Harvey Weinstein

Harvey… des hommes et des ouragans

De tout temps, ils ont sévi. Du moins, c’est ainsi que je perçois les choses. Ce sont des phénomènes inquiétants. Ils tissent leur toile sur tous les continents. Peu sont à l’abri.

Au début, ce qui se passe provient d’un mouvement ressenti à l’épicentre. En catimini, tout s’installe, bien à l’abri des oreilles et des yeux inquisiteurs, le temps de repérer la «zone» à envahir.

Pas de préférence pour les régions: il choisit les reculées, les bien en vue, les proDonald, les pauvres, les mieux nanties, les belles, les ordinaires. Toutes sont convoitées.

Tout part d’un souffle qui devient bise pour se transformer en vents de plus en plus puissants de catégorie 4. Il ravage tout sur son passage. Il se satisfait de sa supériorité, de sa grandeur, de son pouvoir de vie ou de mort sur ceux qu’il juge comme étant de simples humains.

Imbu de ses fronts chauds, il fraie à travers les bandes externes sous forme d’onde tropicale dévastatrice, de cyclone, de chantage, de précipitations manipulatrices. La dépression s’installe et erre à l’intérieur des terres. Les dégâts ne cessent de s’accroître au fil des jours.

Ça fait la une des journaux, le temps d’une averse qui va s’apaiser. Puis, on passe à un autre appel. Pourtant, le paysage est dénaturé à jamais. Hommes et femmes ne savent plus à quel saint se vouer. Les victimes peinent à reprendre leur vie en main. 

Elles sont dépouillées de leurs repères les plus intimes, et ce, physiquement et moralement. Certaines en arrivent même à se sentir responsables d’avoir eu un rôle à jouer dans ce cataclysme. Alors survient la honte!

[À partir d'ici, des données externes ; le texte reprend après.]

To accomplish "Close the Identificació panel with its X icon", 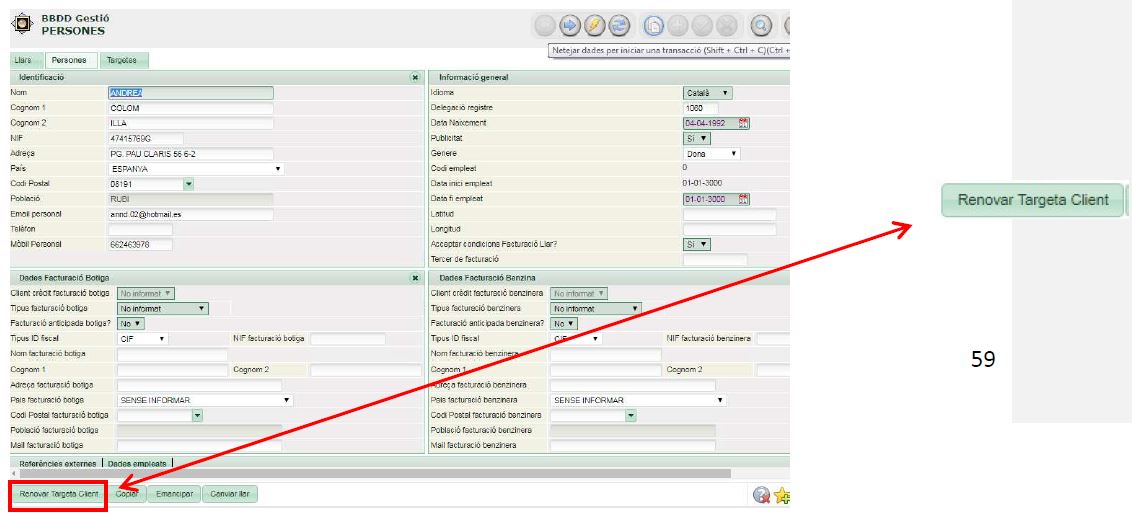I will click(x=415, y=77).
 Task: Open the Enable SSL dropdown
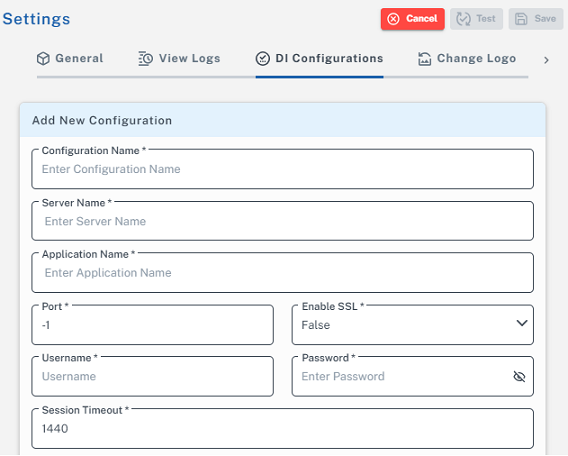pos(413,325)
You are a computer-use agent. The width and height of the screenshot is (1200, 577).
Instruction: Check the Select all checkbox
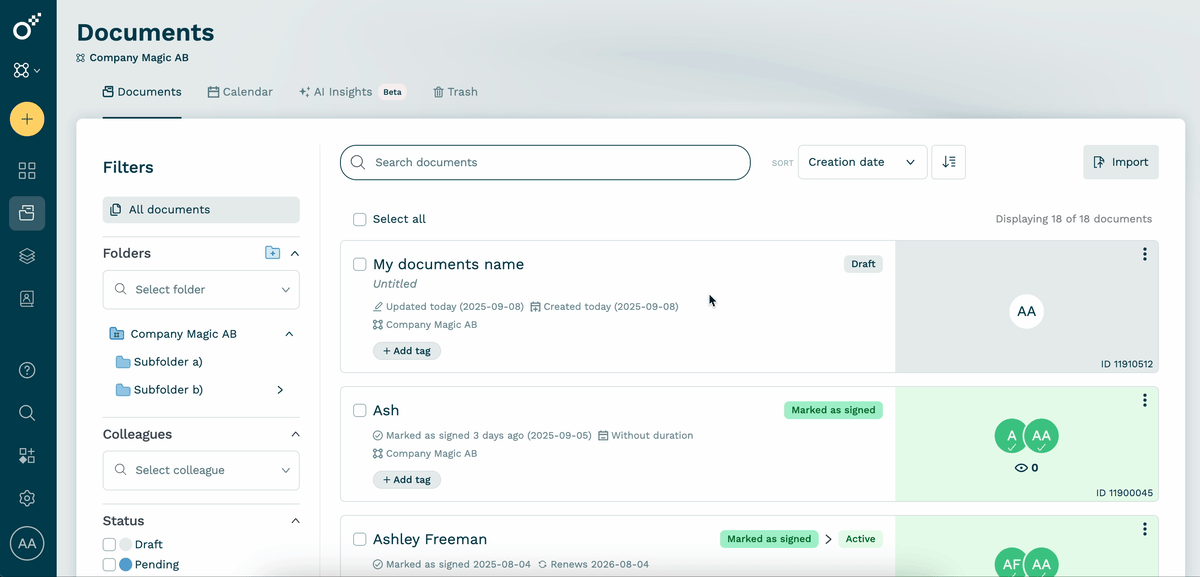pyautogui.click(x=359, y=219)
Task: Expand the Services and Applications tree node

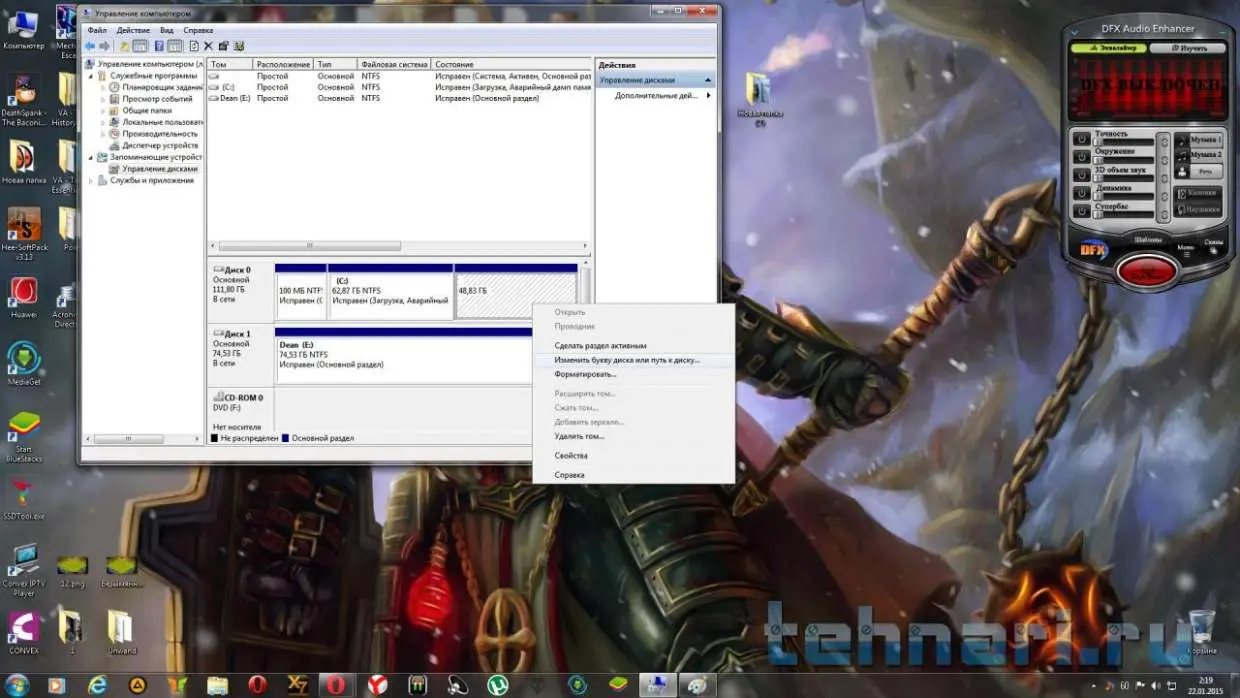Action: (x=92, y=181)
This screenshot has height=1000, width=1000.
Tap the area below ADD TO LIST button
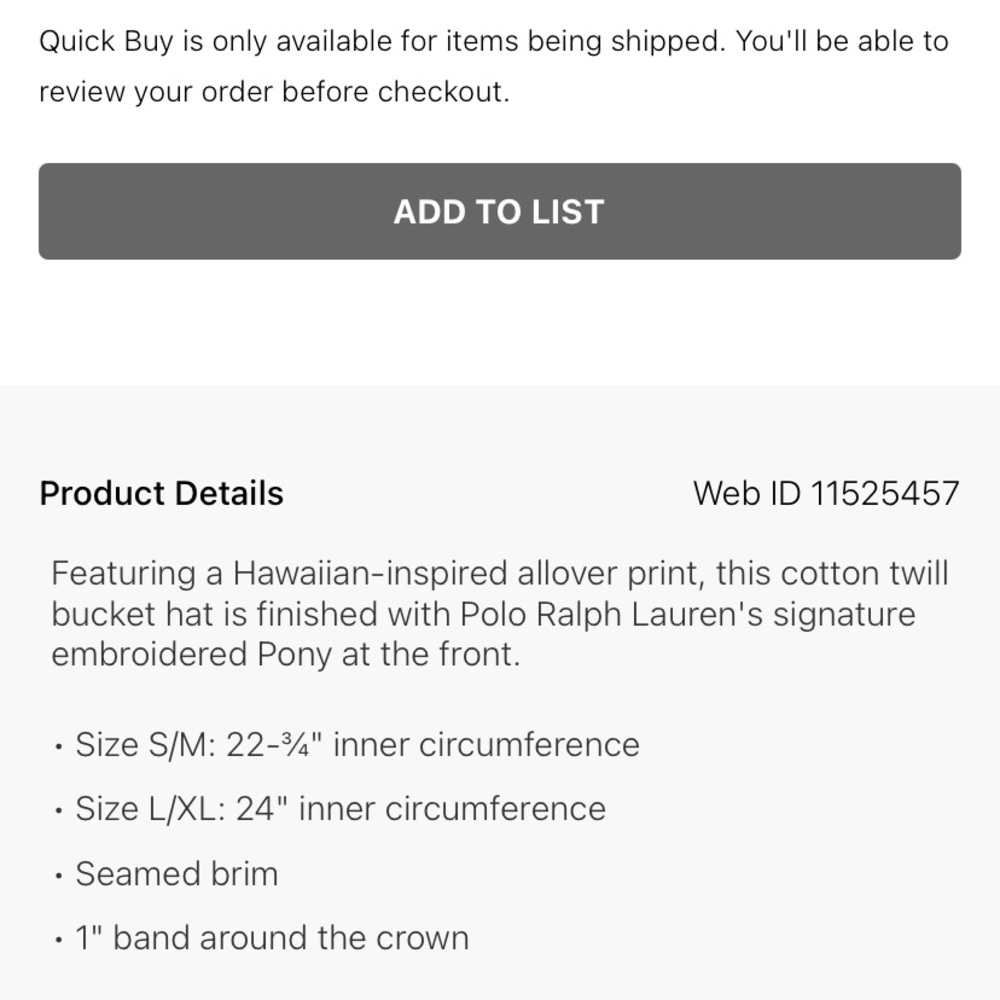(x=500, y=320)
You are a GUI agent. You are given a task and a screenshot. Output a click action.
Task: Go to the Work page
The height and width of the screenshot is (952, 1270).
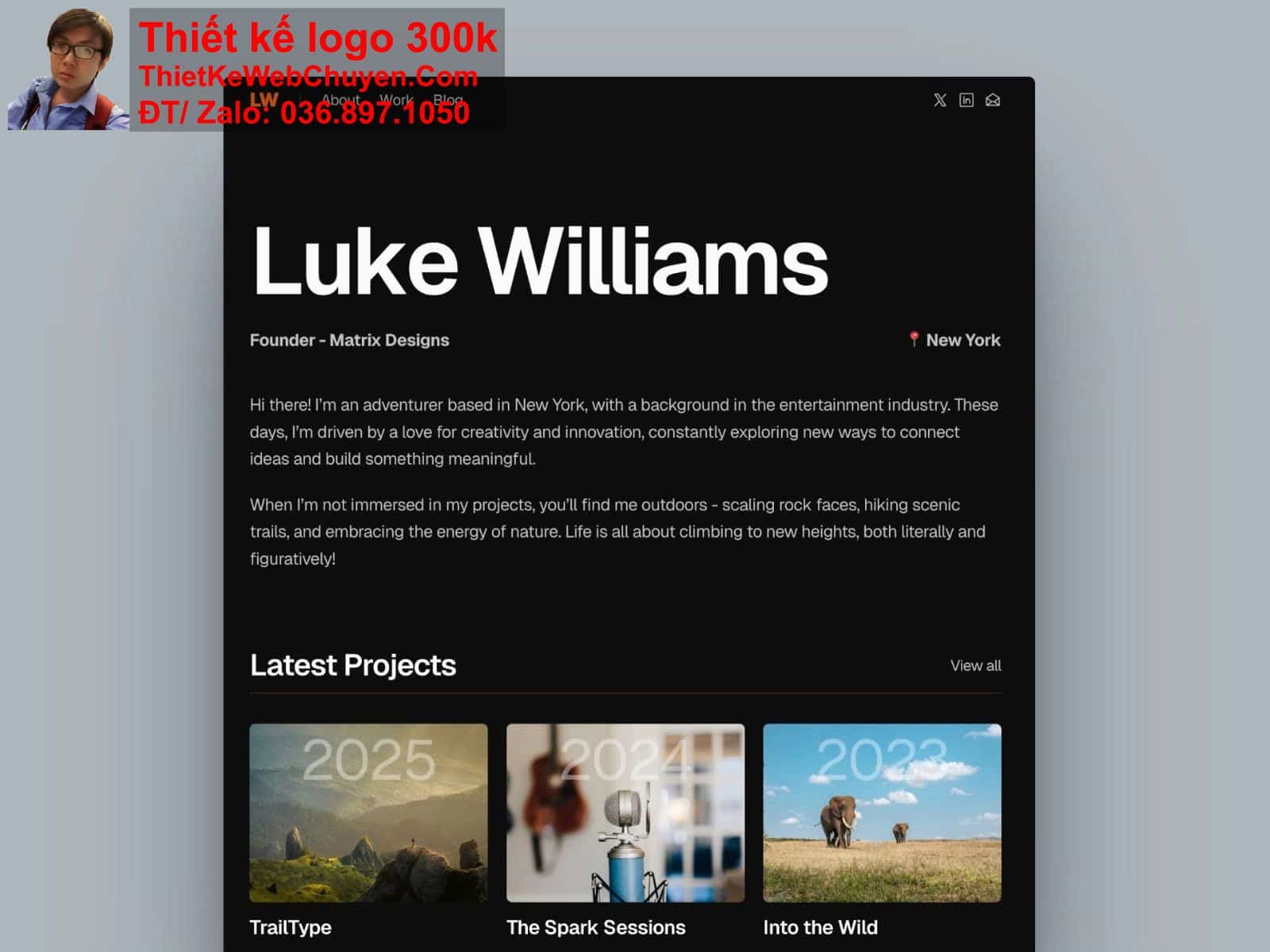pyautogui.click(x=396, y=100)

On fait le bilan des sinistrés, on verra si on peut débloquer un peu d’argent pour la reconstruction. Jamais très loin, il y a la fossoyeuse qui en a emmené quelques-uns sur son passage. Les autres devront se relever, affronter, bégayer, hurler et espérer que la communauté les entende et les croie.

Ce monde a besoin d’amour, le pur, le désintéressé, celui qui donne autant qu’il prend.

Les ouragans ont des noms. On les connaît tous. Les victimes, moins. Vraiment moins… elles sont trop nombreuses.